*PROVIDED INFORMATION:*
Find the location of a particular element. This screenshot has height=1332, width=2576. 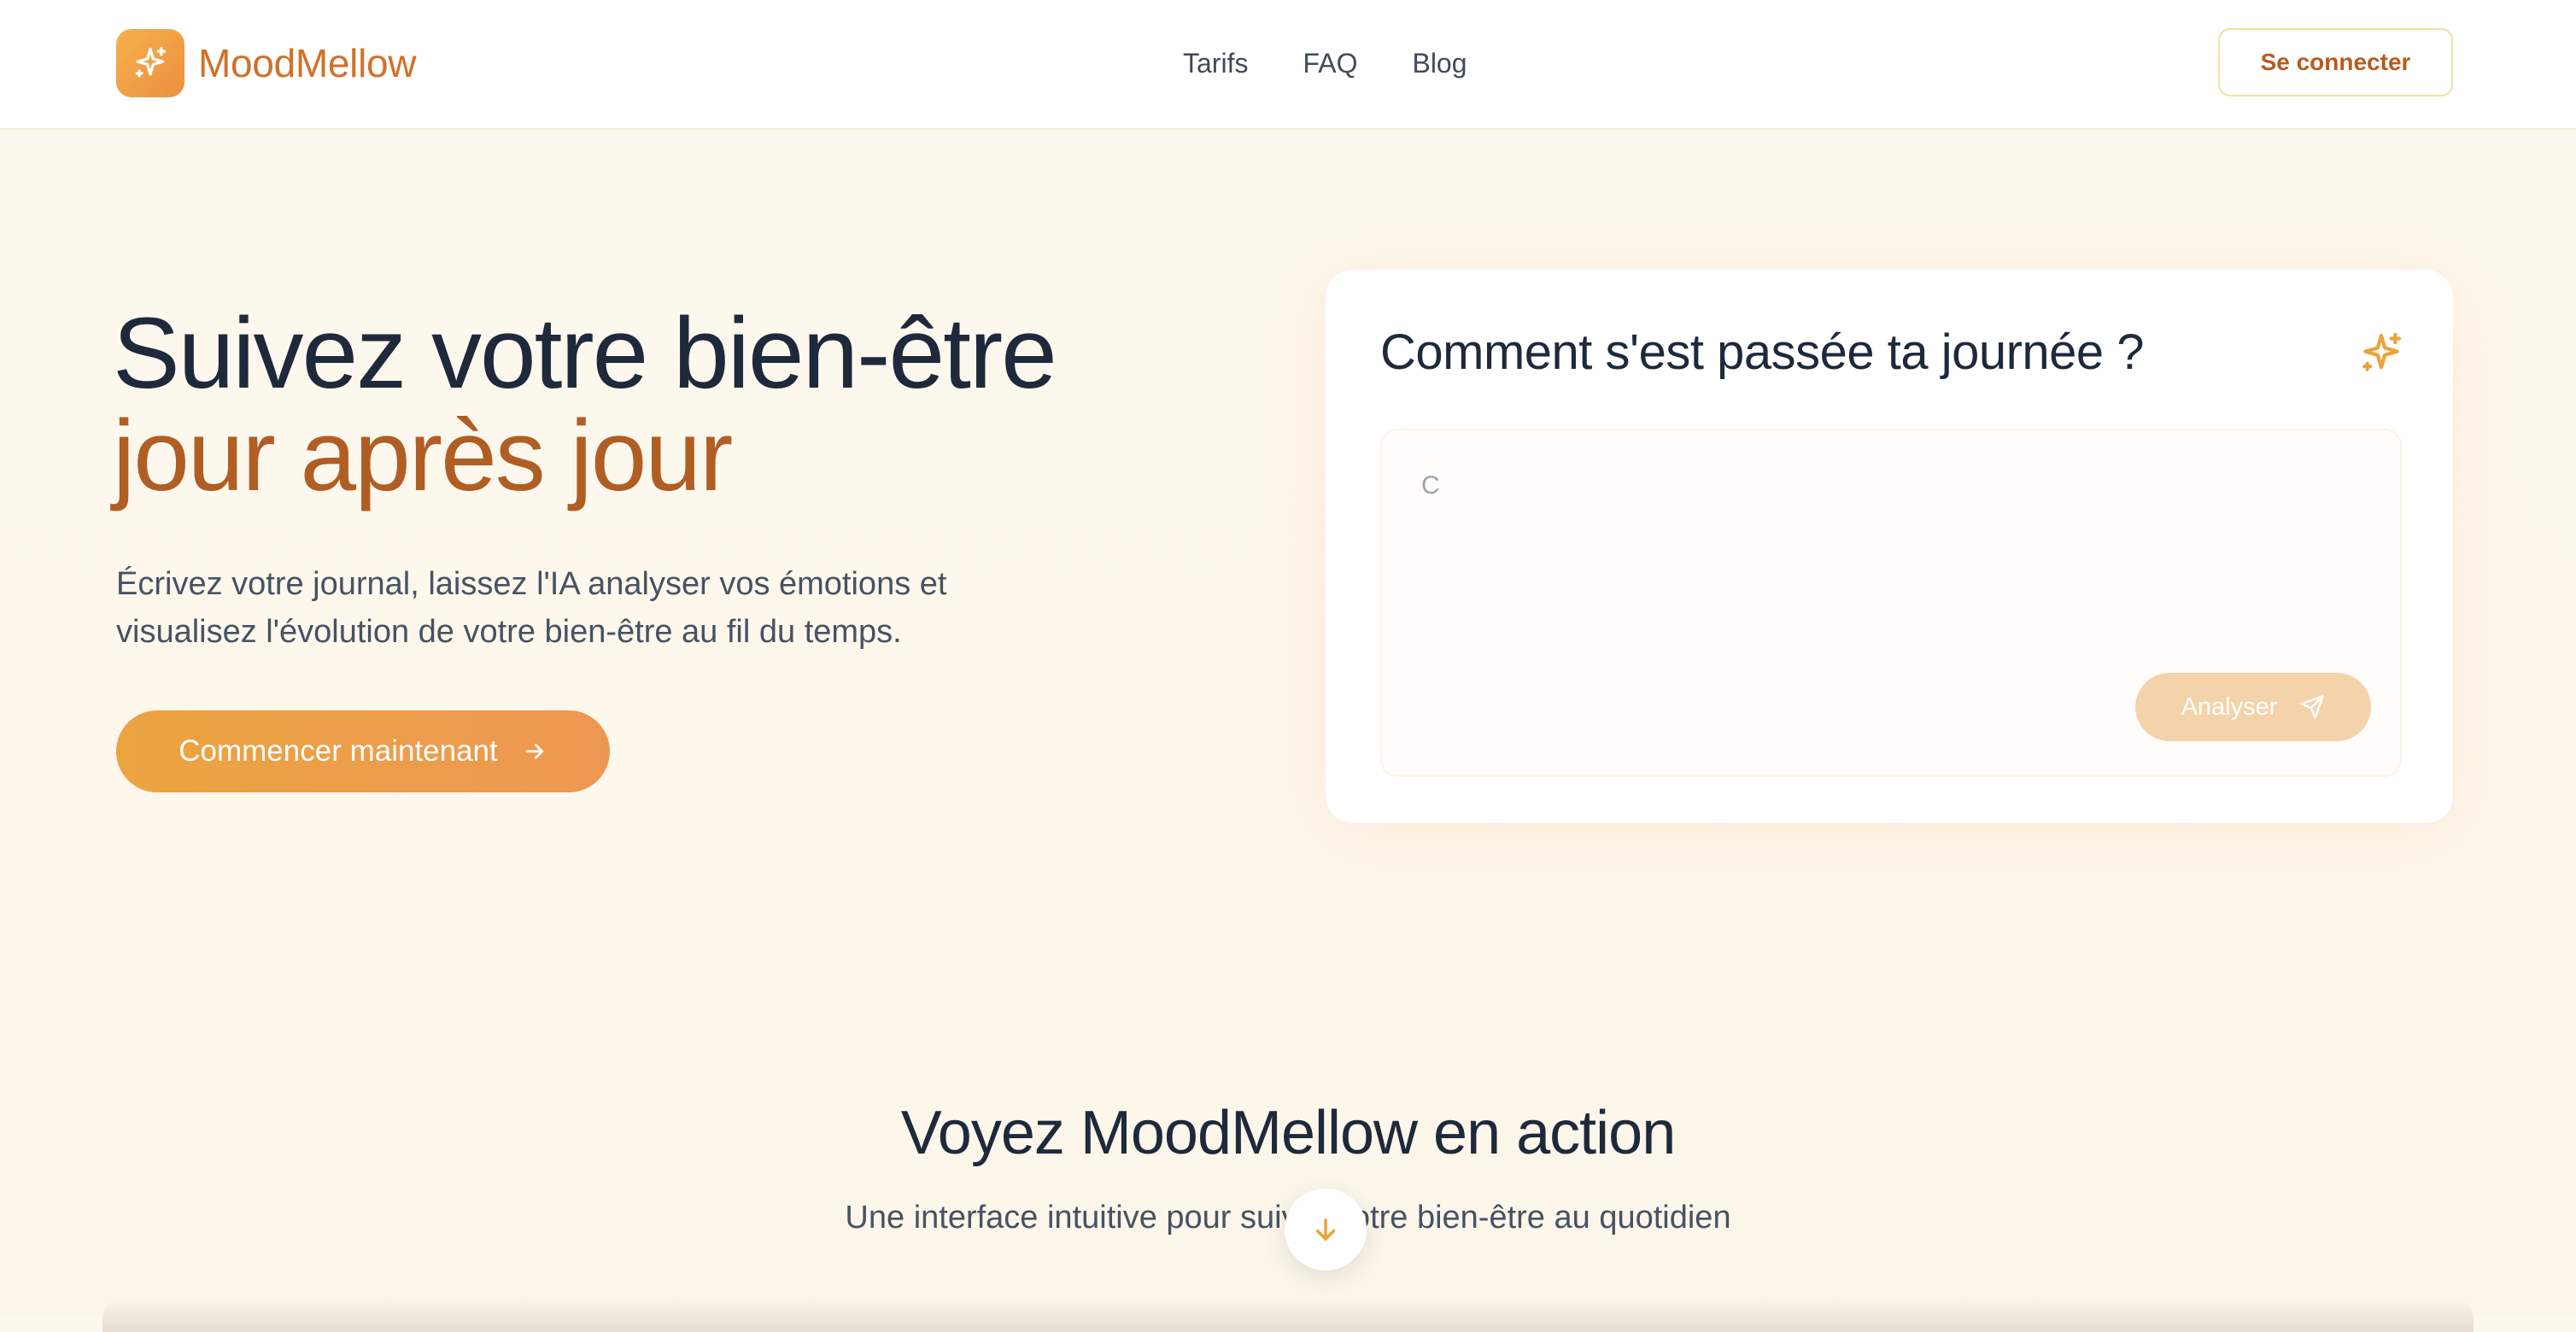

demo-section-title: Voyez MoodMellow en action is located at coordinates (1288, 1133).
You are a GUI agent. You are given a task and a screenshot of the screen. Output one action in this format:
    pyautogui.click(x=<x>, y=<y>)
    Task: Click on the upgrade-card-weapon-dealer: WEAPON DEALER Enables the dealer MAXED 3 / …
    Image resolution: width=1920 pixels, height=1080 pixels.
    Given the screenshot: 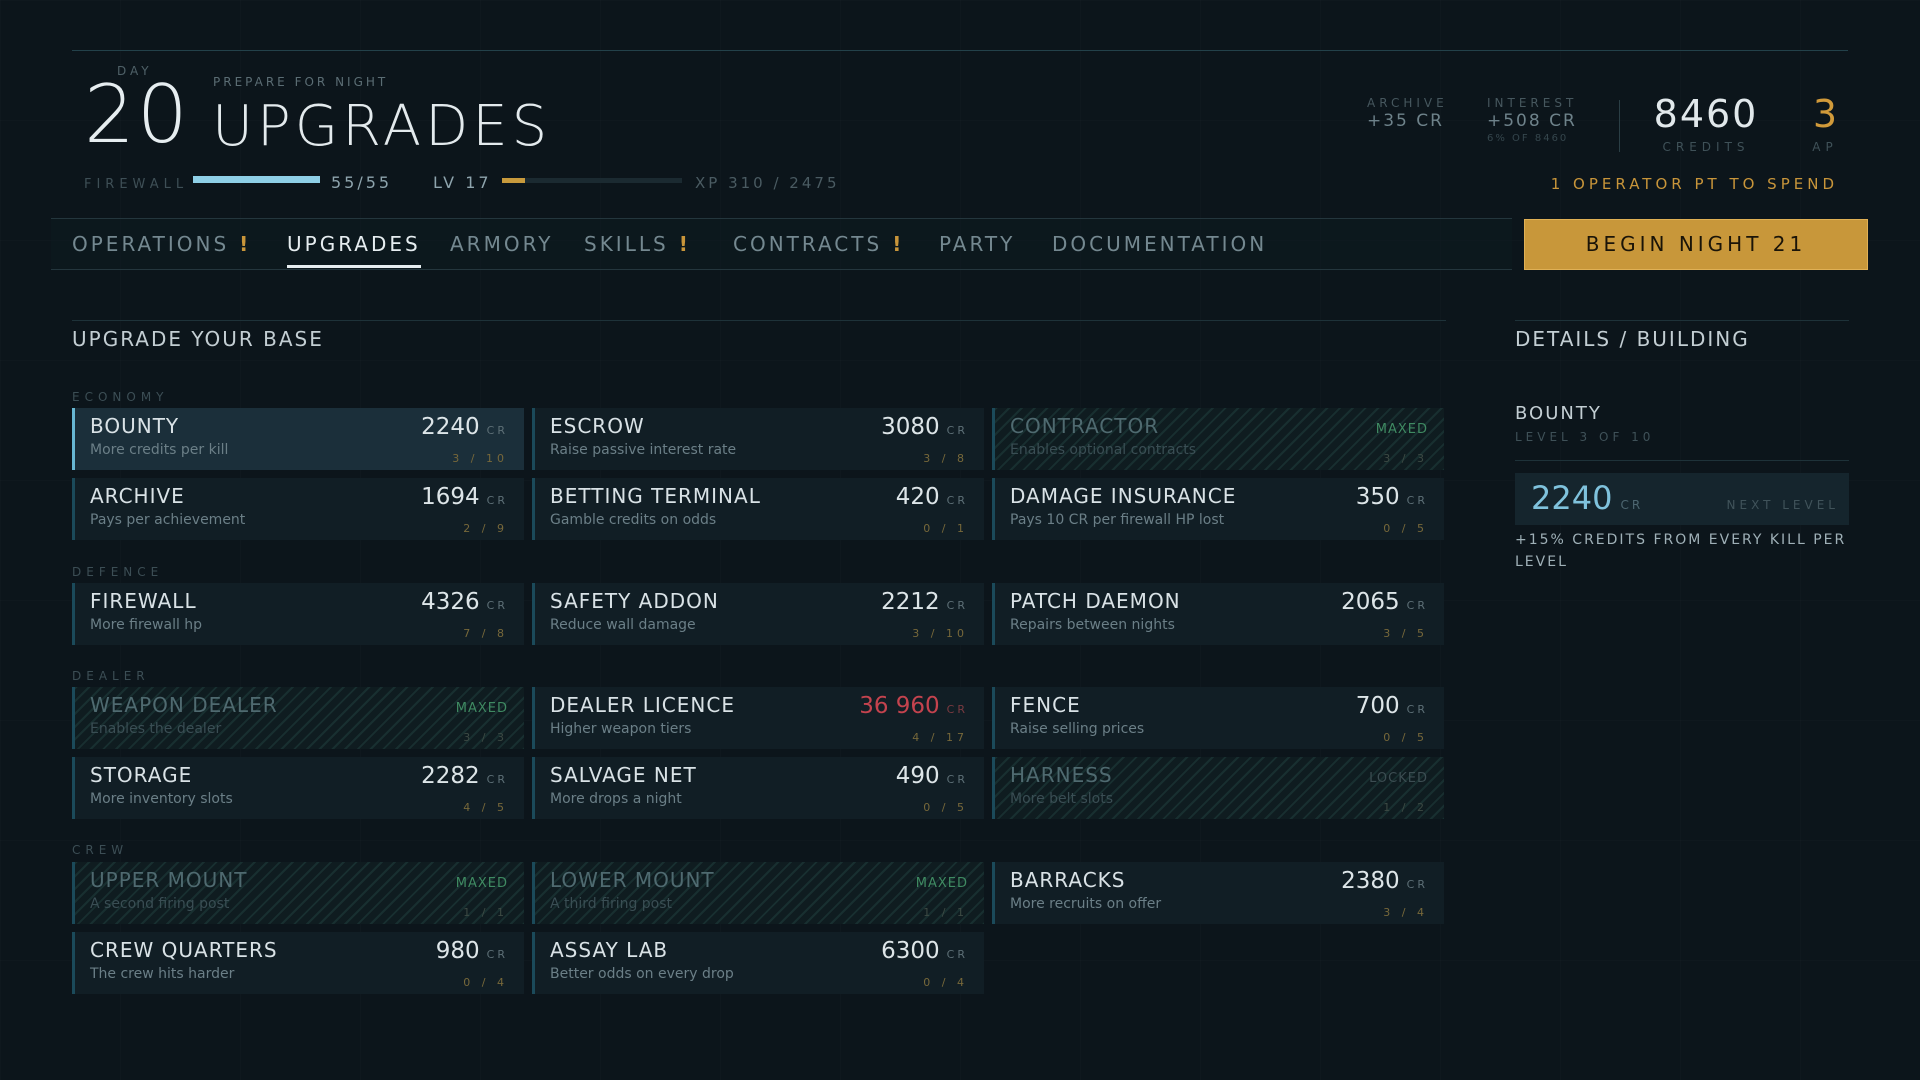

*WORK TO COMPLETE:*
Write out all of the records above word for word, but leave out the pictures.

*WRITTEN SOLUTION:*
Find the location of a particular element. This screenshot has height=1332, width=2576. 

demo-section-title: Voyez MoodMellow en action is located at coordinates (1288, 1133).
You are a GUI agent. You are given a task and a screenshot of the screen. Output one action in this format:
    pyautogui.click(x=<x>, y=<y>)
    Task: Click on the upgrade-card-weapon-dealer: WEAPON DEALER Enables the dealer MAXED 3 / …
    Image resolution: width=1920 pixels, height=1080 pixels.
    Given the screenshot: 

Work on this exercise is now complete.